Last week in Berlin at SAPPHIRE, I enjoyed the conversations I had with slightly unorthodox SAP customers like Ecotricity, an alternative energy company started by an ex-hippie who once powered all the mobile phones for the stage crew at the Glastonbury festival with wind energy. Ecotricity was a finalist in the SAP Quality Awards, an event at which I also had the good fortune to speak to the folks from the Spanish arm of Médecins Sans Frontières. The three Spanish members of their project team were the only presenters that day not wearing suits and ties. In fact, the black t-shirt that Ricardo wore sported such a brutally honest slogan that I had to ask him about it. “I am HIV positive,” it read. He explained that he worked on an awareness campaign in the border area between Uganda and Kenya, where there is a huge migrant population and where entire villages are wiped out by AIDS. “There are only children and grandparents,” he said. The interesting thing about both of these customers is that while they remain true to their values, of providing clean energy (Ecotricity) and saving lives (MSF), they want to improve and scale their business with SAP software. Hats off to them.

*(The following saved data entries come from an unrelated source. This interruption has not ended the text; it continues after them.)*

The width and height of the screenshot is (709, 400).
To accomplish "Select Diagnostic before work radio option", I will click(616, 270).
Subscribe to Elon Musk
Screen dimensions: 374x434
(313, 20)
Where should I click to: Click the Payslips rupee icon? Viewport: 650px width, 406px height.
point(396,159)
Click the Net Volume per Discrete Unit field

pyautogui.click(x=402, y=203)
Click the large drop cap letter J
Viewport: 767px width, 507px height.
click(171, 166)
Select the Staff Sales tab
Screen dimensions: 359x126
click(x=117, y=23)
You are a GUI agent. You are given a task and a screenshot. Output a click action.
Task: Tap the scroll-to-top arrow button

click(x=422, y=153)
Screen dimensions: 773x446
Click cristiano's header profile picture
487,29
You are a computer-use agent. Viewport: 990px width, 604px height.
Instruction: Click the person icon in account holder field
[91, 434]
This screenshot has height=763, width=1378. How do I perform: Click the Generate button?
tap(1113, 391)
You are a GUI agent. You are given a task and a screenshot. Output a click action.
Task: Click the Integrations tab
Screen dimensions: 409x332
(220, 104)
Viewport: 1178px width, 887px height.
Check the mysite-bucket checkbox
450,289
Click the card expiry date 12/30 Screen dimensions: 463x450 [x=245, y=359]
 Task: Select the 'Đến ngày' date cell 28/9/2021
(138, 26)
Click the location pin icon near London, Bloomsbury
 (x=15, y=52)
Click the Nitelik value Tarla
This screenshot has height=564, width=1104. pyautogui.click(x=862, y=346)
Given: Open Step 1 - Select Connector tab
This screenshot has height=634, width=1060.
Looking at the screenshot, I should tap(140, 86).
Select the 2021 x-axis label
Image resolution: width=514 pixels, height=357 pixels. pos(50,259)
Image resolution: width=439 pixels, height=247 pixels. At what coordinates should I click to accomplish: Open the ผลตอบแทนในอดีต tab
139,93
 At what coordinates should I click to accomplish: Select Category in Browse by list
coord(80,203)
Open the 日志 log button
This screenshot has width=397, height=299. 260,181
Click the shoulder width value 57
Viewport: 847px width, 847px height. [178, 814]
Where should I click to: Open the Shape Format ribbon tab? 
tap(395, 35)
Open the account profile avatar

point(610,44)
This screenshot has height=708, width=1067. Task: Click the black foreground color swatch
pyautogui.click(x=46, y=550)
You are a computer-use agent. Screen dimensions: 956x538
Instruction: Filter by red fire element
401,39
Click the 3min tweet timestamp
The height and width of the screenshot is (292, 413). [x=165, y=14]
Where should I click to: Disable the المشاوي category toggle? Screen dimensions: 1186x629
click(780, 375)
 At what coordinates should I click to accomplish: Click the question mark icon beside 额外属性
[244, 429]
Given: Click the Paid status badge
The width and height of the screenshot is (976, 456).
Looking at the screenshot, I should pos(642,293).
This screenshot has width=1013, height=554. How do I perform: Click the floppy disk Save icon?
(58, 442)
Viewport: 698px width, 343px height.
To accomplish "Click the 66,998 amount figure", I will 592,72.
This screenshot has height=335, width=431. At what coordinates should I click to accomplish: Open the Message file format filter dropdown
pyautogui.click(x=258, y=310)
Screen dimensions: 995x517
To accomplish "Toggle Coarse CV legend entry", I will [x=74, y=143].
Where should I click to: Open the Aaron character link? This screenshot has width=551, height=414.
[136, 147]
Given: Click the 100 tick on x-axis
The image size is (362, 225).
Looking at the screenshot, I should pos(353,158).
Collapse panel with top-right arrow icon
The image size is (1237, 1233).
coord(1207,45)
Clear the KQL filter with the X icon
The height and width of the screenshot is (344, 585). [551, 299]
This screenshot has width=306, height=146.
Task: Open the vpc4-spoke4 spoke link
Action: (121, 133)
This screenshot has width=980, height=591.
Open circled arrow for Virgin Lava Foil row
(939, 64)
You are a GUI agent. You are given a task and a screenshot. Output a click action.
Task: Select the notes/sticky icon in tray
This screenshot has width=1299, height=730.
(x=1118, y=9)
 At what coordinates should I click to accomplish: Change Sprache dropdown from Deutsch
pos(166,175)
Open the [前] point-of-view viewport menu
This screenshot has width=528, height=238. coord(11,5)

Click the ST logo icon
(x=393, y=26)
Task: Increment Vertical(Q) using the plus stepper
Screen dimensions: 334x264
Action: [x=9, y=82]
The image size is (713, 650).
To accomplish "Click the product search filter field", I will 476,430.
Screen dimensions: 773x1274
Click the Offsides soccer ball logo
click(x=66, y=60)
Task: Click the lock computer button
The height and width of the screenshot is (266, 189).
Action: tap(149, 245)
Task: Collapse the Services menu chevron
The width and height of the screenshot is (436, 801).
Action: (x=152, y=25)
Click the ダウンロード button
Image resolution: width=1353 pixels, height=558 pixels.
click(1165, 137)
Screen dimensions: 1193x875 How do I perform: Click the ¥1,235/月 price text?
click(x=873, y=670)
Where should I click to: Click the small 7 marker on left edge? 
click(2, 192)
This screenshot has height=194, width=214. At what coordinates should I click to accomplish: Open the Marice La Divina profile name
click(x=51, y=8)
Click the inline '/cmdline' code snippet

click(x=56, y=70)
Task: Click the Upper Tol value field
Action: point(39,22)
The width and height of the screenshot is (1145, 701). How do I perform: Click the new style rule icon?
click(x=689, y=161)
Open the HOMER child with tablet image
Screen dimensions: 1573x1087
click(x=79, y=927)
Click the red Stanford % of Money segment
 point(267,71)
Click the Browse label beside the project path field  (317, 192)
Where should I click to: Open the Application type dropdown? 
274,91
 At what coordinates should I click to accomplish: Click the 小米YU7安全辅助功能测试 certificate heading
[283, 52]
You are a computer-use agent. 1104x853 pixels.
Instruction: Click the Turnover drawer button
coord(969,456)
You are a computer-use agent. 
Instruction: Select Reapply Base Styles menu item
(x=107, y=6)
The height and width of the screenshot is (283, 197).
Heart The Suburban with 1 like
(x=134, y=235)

But then there was Berlin. Coming as I do from the provincial nest of Heidelberg, where the students are clean and shaven and study law or economics, and where my neighbors pluck the errant grass growing between the bricks in their driveways and terraces, I could finally visualize what the Germans mean by one of their most spot-on words – “spießig” – or white-bread and middle-class.
So I took advantage of being in a city where I have friends and stayed out late. Instead of going to the evening event on the program (the Zucchero concert on the last night of SAPPHIRE, explained to a visiting colleague as “light Italo-pop” by our PR guy), I went to Acud, a divey joint in Berlin-Mitte where my dear friend and fellow Canadian expatriate Robin Draganic plays a regular gig as bassist in a saxaphone trio. I was impressed at how well he and the drummer – whose bread and butter job is at the Friedrichspalast (a music hall and Berlin institution) – communicated with their instruments. Instead of playing standards, they play their own compositions. Robin also introduced me to the Bebop Bar in Kreuzberg where he hosts a session every Sunday night. There is an astonishing amount of talent in Berlin and a lot of it shows up to play at the Bebop – twenty-year-old sax players, keyboard artists, singers, and drummers.
There is nothing spießig about Berlin. Quite the opposite. 20% unemployment. Before the wall came down it was always a safe haven for draft dodgers. This is the Germany I imagined before I came here – the one populated by Fassbinder characters in leather, artists all.